Dairakudakan returns to Playhouse with cyborg-dystopian "near future" Manga 

Symbiotes. Photo: Hiroyuki Kawashima

On its third visit here, founding butoh master Akaji Maro’s Dairakudan (“Big Camel Ship) dance troupe already has enough of a following that the Vancouver International Dance Festival (VIDF) is hawking memorabilia in the Playhouse lobby as the audience files in.

Hottest selling item is a gorgeous poster emblazoned (in kanji ideograms) with the title of tonight’s performance: 擬人超人 – common terms of art, as it turns out, in the Sci-Fi subgenre of Japanese manga comic books.  

In English, according to the VIDF programme, the phrase translates as “Pseudo human/Super human.” But that misses a crucial nuance of the first two characters, which carry a connotation of “wannabe” human.

And it’s that undertone of aspirational one-upmanship that seems to drive much of the horror and drollery of Maro’s dystopian three-way tryst between techno-lords, their cyborg creations (or usurpers) and the great, redundantly recyclable “wetware” residue of the rest of us.

Under the kanji the posters feature a montage of bodies, nearly naked and blanched white, as per butoh convention, crowded as densely as a termite hill.
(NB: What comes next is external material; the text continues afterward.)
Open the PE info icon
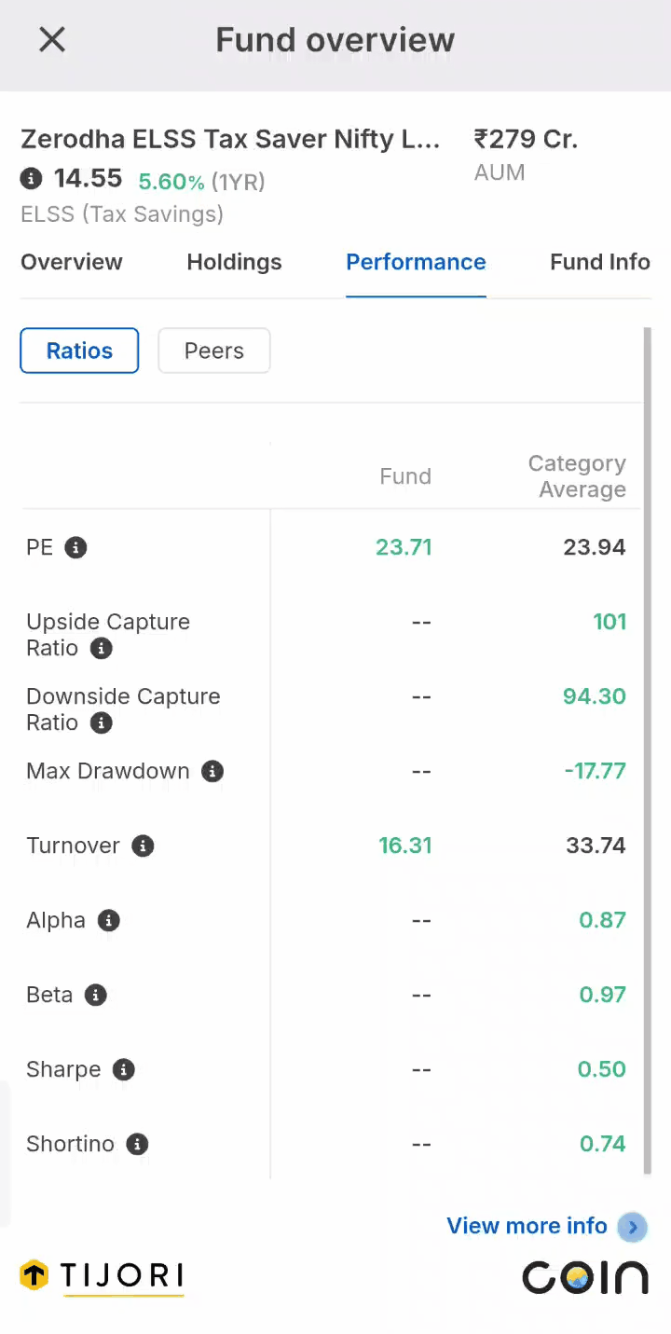coord(75,547)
So, filing into the hall,  it comes as a surprise when the houselights dim and the scene opens on no humanoid figures at all, but rather KUMA-Katsuyuki Sinohara’s static, inanimate (?) three-storey floor-to-ceiling sculpture.

It’s a light-transmitting glass column that frays at the top into a tangle of twisted tentacles like a plasma discharge orb. Arrayed upstage, an arc of upended glass coffins casts glinting reflections throughout the auditorium.

When the spots finally do pick out a row of dancers, they seem as silicon-based as the glassy stage set itself: seated ‘droids that twitch and jerk, systematically testing out the flexion of each joint and facial tic. These, we will learn, are the earliest Beta prototypes of a robotic ecosystem tended by a platoon of fawning lab-coated techies on the payroll of a top-hatted Mister Monopoly capitalist.

With growls and barks and mudras, a more-or-less Shinto priest sanctifies this world-order so that the Moneybags can complacently imagine he’s still in control. The mogul is soon disabused, though. Over the course of the next 16 scenes, the fast-evolving cyborgs repeatedly glitch and even mutiny, all to the tune of a variegated, pulsing, resonant techno score by “Wizard” DJ Jeff Mills and shakohachi master Keisuke Doi.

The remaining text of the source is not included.